Schools Pushing for Eco-Friendly Cafeterias
According to The New York Times, the Miami-Dade County school district is one of the larger districts that have started to use compostable trays, rather than the Styrofoam trays traditionally used for student lunches. Made of sugar cane, the trays will be composted for farms and gardens rather than filling up oversized landfills. With 345,000 students in the Miami-Dade district, that really is a lot of trays. Penny Parham, administrative director of food and nutrition for the district, feels that this change is environmentally necessary despite the compostable trays being significantly more expensive than their Styrofoam counterparts. She said, “I want our money and resources for food going into children, not in garbage going to the landfill.”
The compostable trays are just one of the goals of the Urban Food Alliance, a group of six large districts that have unified to establish more eco-friendly practices at lower costs. The Alliance includes New York City, the Los Angeles Unified School District, Chicago Public Schools, the Dallas Independent School District, Miami-Dade County Public Schools and Orange County Public Schools. The districts have joined forces in order to coordinate healthy lunch menus while shopping from the same vendors, making their supply costs decrease. The schools have agreed to follow the same lunch menus across the nation, feeding approximately 2.9 million students. Kathleen Grimm, NYC Department of Education deputy chancellor of operations, applauds the allegiance and said, “Our goal is to offer our students nutritious and delicious meals while keeping costs down. Costs for food throughout the country are going up, and the Urban School Food Alliance will help us to band together and control costs by buying in large quantities.”

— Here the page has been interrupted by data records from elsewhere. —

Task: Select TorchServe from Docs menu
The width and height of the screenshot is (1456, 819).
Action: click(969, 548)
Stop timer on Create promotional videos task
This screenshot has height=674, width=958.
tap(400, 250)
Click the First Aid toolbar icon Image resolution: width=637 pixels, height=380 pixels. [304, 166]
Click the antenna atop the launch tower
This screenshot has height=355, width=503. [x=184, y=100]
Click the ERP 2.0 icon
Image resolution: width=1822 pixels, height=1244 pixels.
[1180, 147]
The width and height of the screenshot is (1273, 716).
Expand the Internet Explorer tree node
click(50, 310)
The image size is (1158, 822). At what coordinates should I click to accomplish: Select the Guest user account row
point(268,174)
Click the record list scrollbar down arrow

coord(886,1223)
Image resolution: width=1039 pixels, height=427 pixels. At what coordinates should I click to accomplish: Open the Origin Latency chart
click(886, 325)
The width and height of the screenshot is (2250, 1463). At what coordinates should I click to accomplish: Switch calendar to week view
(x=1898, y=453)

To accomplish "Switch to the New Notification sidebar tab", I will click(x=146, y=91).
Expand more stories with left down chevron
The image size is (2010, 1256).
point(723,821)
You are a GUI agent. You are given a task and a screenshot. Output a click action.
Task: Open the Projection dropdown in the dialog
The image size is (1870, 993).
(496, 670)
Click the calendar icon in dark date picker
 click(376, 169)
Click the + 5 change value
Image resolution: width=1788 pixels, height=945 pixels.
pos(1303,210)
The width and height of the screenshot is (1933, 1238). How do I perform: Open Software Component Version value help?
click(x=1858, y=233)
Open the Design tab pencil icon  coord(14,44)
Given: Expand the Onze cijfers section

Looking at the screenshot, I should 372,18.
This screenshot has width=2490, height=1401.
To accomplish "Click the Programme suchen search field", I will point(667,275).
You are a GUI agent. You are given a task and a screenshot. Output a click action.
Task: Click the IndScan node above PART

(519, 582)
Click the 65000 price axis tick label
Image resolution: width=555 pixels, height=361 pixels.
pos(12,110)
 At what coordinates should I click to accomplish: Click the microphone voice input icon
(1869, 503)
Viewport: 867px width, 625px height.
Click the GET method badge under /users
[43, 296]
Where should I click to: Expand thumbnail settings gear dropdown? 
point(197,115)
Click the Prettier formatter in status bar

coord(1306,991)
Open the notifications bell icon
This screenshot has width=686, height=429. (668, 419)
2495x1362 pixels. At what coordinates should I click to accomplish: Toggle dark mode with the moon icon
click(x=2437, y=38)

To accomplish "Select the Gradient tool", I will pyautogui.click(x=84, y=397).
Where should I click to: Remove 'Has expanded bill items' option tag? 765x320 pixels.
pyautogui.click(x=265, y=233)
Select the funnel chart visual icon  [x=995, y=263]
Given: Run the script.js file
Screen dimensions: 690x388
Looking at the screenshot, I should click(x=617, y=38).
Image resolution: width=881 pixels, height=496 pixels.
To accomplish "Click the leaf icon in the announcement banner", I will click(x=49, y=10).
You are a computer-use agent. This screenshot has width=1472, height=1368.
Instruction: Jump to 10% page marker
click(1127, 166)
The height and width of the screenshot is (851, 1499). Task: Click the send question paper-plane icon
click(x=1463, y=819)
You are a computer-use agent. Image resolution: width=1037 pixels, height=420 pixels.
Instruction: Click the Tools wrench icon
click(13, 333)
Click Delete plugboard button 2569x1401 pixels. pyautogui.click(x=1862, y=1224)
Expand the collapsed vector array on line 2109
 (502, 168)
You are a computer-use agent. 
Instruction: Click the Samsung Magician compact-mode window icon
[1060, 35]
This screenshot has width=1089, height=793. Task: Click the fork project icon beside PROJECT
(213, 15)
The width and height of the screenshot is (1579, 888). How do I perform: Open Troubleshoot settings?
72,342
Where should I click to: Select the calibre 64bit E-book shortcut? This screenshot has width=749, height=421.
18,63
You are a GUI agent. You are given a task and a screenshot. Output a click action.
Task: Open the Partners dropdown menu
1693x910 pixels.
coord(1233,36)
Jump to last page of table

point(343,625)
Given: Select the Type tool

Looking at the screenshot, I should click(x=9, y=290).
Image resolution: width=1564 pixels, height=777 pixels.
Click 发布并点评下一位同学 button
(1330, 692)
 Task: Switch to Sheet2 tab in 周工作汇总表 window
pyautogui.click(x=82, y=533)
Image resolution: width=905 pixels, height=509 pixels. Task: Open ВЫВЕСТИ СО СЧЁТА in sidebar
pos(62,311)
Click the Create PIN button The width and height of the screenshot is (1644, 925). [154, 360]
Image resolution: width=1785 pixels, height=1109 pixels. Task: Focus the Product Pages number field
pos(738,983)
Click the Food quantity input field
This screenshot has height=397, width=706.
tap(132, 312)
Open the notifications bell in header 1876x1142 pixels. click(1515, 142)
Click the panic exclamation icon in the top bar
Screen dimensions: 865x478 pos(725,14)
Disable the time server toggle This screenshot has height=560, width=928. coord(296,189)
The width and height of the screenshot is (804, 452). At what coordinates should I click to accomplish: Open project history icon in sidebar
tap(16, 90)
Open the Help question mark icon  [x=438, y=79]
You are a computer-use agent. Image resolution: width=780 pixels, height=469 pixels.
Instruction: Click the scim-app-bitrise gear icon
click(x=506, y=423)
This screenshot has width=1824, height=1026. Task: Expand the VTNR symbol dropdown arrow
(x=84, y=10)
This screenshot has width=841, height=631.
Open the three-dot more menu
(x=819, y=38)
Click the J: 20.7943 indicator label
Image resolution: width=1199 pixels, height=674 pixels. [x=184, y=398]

While it isn’t easy to coordinate matching lunch menus for some of the largest school districts across the country, the schools really stepped up to the challenge, recognizing the importance of student and environmental health as primary concerns. David Binkle, the Los Angeles Food Services Director, found the union impressive, stating, “This show of solidarity is unprecedented. It demonstrates that all the school districts in the alliance can work together to implement the same programs while serving nutritious meals to our students.”
Once districts procure the least expensive vendor to provide the compostable plates, the districts will focus on healthier foods that do not incorporate antibiotics or pesticides. Even utensils can be more sustainable. The changes are bound to help students live a healthier lifestyle, but the positive effects may not stop there. Chances are, students will also come to value the healthier changes and take these healthy practices with them into adulthood after finishing school. Also, once the larger districts are making these changes, the smaller districts are far more likely to follow suit.
Most changes are met with challenges, one of which is that compostable trays take far longer to make than Styrofoam trays. The Alliance has 21 potential vendors willing to produce the compostable trays, but even with so much competition to win a large contract, the eco-friendly trays will still be costly. However, compostable trays can be recycled into something even more valuable: mulch and organic matter. Eric Goldstein, the New York City chief executive of school support systems, recognizes the profitability there. He said, “They could sell that mulch, a buck or two a bag.”
Indeed, the large districts will be swimming in volumes of compost that can be purchased by farms and garden centers. Ultimately, an investment in compostable trays impacts everyone from young children to farmers—a step in a great eco-friendly direction.